● Stored data:
++++

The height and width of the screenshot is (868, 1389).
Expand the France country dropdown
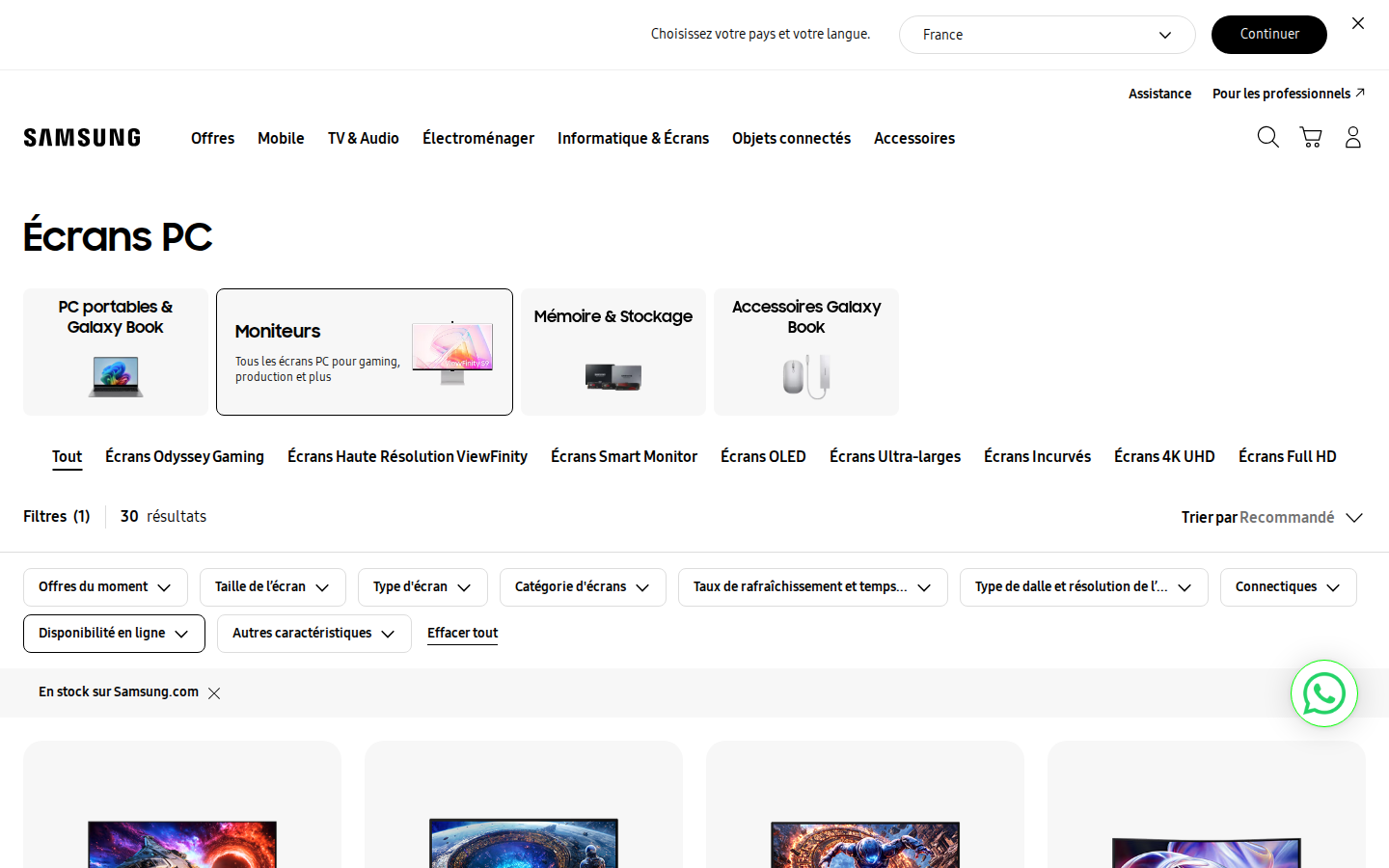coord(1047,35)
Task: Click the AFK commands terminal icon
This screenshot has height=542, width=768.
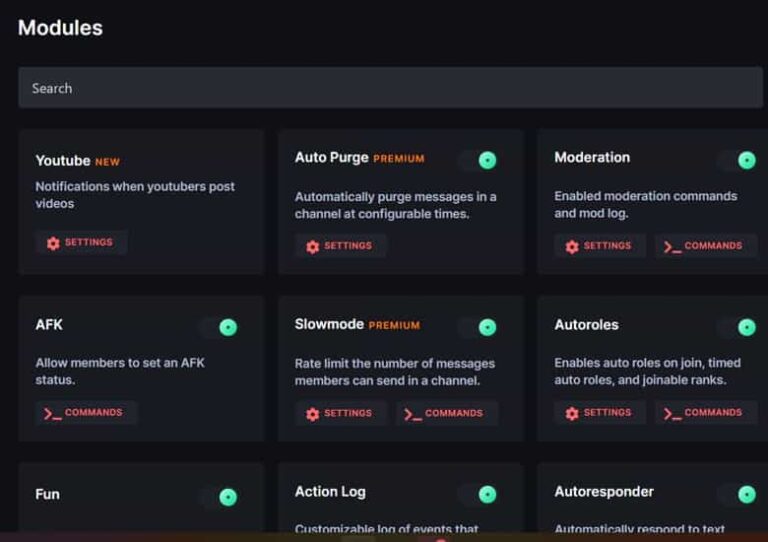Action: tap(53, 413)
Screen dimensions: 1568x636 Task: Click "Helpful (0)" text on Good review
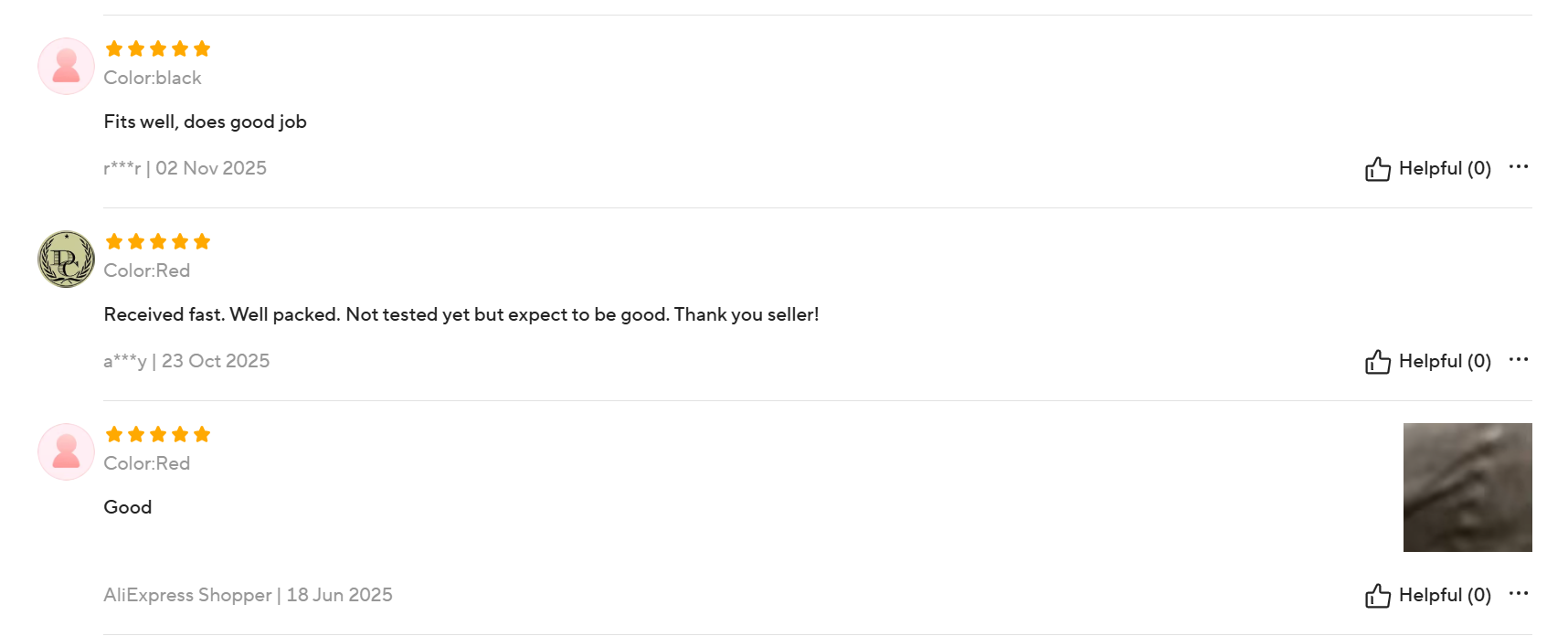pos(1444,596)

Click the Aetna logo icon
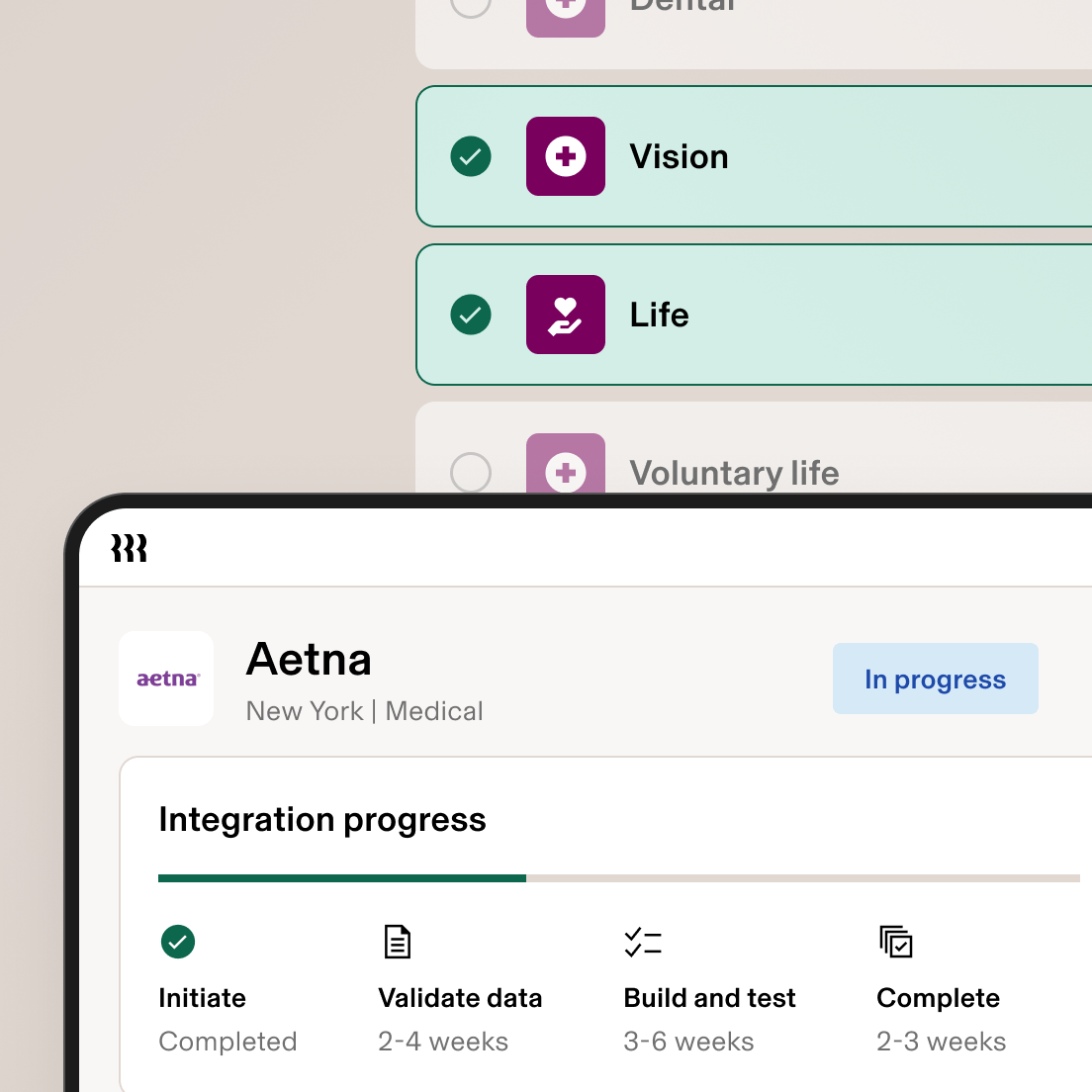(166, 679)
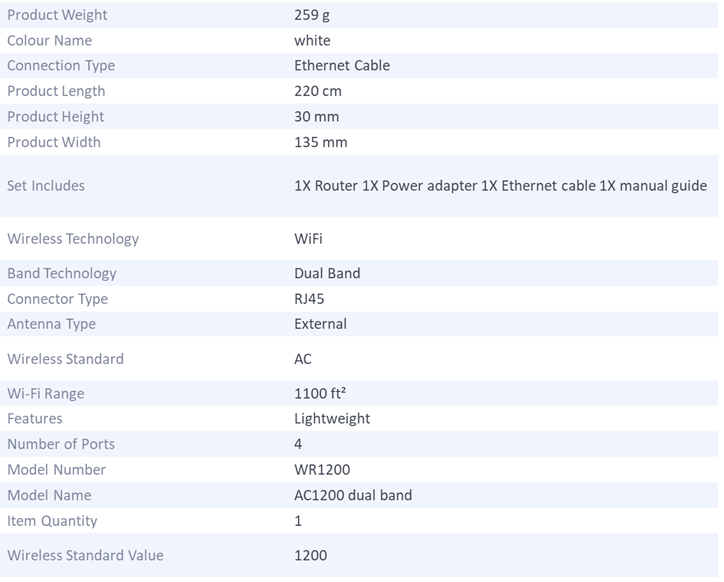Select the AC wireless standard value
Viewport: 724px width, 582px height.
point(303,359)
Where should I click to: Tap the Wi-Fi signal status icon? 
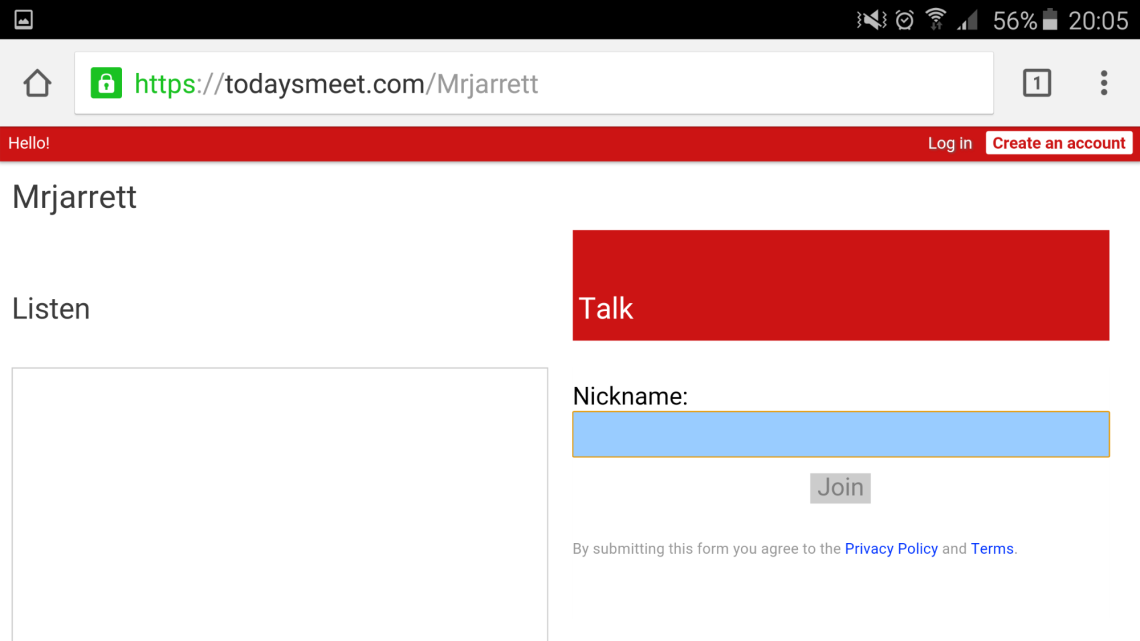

++++

● What is being asked: Retype all of the listing word for word and skip the pictures.

● Task response:
The height and width of the screenshot is (868, 1389).
Expand the France country dropdown
coord(1047,35)
Task: Click the AFK commands terminal icon
This screenshot has height=542, width=768.
Action: tap(53, 413)
Screen dimensions: 1568x636 Task: Click "Helpful (0)" text on Good review
pos(1444,596)

Click the Aetna logo icon
(166, 679)
Select the AC wireless standard value
Viewport: 724px width, 582px height.
point(303,359)
Where should I click to: Tap the Wi-Fi signal status icon? 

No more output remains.